Questions about time sync capability

[embeddedpenguin]

I'm new to nrf products and nrf5 sdk, so these questions might come off as " just rtfm" material, but I'm asking them because I ran into various issues when trying to answer these myself.

1. Does the time sync over bluetooth affect bluetooth data traffic in any way? Like If I wanted to send data at 1kbps while keeping the clocks synced, would the data transfer affect the syncing of the clocks? Or vice versa? I tried this myself and failed. After some digging I will submit a bug report for this. Just want to make sure I'm not being dumb.
2. How exactly is the clock being synced? Is it being synced once upon initial connection? Or is it being synced every time an interrupt fires @ whatever frequency the timer is running at?
3. How long should it take to sync the clocks? If I press button 1, is there an expected time frame in which the clocks would be synced? (not sure or it depends is a perfectly fine answer here)
4. This is less to do with the capability of the time sync, and more of a developer question. How should I go about debugging this code to see what is happening? GDB is very hit or miss, giving me weird undefined behavior all the time. I tried add -Og to OPT and -DDEBUG to CFLAGS, but I get weird behavior. For example, some instructions are skipped altogether, and some instructions get stuck (because I hit a softdevice function). I think this has more to do with the nrf5 sdk w/softdevices than this specific project, but I figured I would ask here in case you had any advice.

Thanks!

[nordic-auko]

Hello, I think these are good questions, certainly not in the "rtfm" realm. I'll try to answer:

1. Access to the radio is done via a timeslot API, meaning the timesync application code will request timeslots from the SoftDevice (bluetooth stack). Once granted, it can use the radio for the duration of the timeslot. Bluetooth generally takes priority for timeslots, but radio time is a finite resource and it is possible that a very busy Bluetooth application gets somewhat impacted here. You can read more about the timeslot API, including priorities, here: https://infocenter.nordicsemi.com/topic/sds_s132/SDS/s1xx/multiprotocol_operation/multiprotocol_support.html?cp=4_7_3_0_8 Note that the timesync receiver isn't particularly clever at the moment. It simply tries to use the radio 100% of the time to receive packets. An optimization would be to request radio time only when packets are expected to arrive.

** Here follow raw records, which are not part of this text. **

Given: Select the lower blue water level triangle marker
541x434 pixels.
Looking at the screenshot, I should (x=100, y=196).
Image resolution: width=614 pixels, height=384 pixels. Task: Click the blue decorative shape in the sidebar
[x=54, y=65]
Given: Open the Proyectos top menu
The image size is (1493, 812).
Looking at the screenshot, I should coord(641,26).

2. The transmitter and receiver(s) each have a 16 MHz TIMER running. These timers run off of a 16 MHz clock tree. These clock trees are not synced and will drift over time. To compensate for this drift, the TIMER instance on the receiver is adjusted by a number of ticks in either direction based on the value of the transmitter timer. The transmitter sends a radio packet with the value of the timer in it. The receiver then compares this value to its own timer instance, and adjusts accordingly.

3. The timer value adjustments on the receiver are always done at the high end of the timer range. By default the timer is set to clear at value 16000 (TIME_SYNC_TIMER_MAX_VAL ) , which is 1 ms when the timer tick rate is 16 MHz. This means adjustments can be made every 1 ms. In effect, the timers should be in sync up to 1 ms after the receiver receives an adjustment radio packet.

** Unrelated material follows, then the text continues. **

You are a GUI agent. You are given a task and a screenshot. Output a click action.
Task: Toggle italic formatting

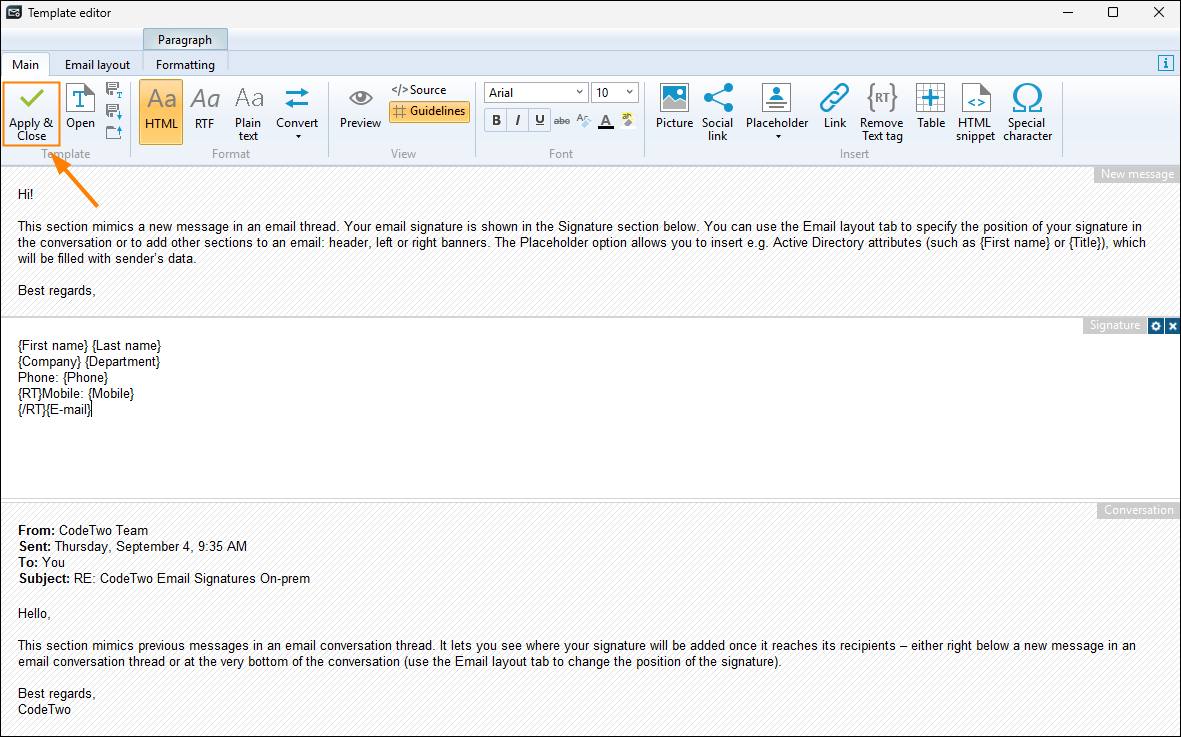coord(518,121)
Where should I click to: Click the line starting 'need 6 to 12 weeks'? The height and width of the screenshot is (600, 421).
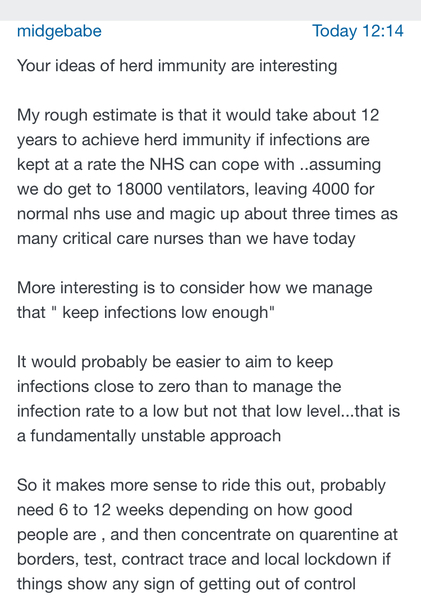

4. It can be tricky to debug both Bluetooth and timesync behavior due to the realtime behavior of both. As soon as you halt the CPU, the timing is generally lost and you cannot resume operation without resetting and starting over. You could look into "monitor mode debugging" to somewhat get around this, but generally it might be easier to debug using NRF_LOG statements

[embeddedpenguin]

Awesome. Thanks a bunch!